Count the lines below that contain the string "what", treating uppercase and lowercase as different, and reply with the number alone.

[Records for locating words and elements]
— Start —

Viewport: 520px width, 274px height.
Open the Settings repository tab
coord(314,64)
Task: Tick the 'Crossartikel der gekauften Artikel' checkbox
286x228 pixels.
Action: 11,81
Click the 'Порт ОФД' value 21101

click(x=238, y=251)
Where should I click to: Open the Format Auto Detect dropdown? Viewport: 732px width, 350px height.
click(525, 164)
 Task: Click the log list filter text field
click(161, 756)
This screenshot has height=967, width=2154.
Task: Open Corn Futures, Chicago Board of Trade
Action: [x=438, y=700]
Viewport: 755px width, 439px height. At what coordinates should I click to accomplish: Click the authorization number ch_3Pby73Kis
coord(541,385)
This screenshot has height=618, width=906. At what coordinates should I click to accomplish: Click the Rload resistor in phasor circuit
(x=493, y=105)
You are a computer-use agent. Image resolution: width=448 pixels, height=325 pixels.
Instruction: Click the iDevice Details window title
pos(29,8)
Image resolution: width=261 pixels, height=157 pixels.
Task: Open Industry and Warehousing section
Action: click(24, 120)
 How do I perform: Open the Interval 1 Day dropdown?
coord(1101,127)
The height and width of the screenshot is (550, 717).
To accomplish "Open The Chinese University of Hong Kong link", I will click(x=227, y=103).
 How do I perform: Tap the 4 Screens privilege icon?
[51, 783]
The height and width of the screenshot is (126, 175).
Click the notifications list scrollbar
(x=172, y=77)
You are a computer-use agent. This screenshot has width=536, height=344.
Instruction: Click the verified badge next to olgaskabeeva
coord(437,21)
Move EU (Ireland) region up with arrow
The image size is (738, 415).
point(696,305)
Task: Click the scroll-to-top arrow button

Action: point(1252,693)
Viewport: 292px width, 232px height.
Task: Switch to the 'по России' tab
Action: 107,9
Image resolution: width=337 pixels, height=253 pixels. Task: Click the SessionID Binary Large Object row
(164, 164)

— End —

Result of this exercise = 2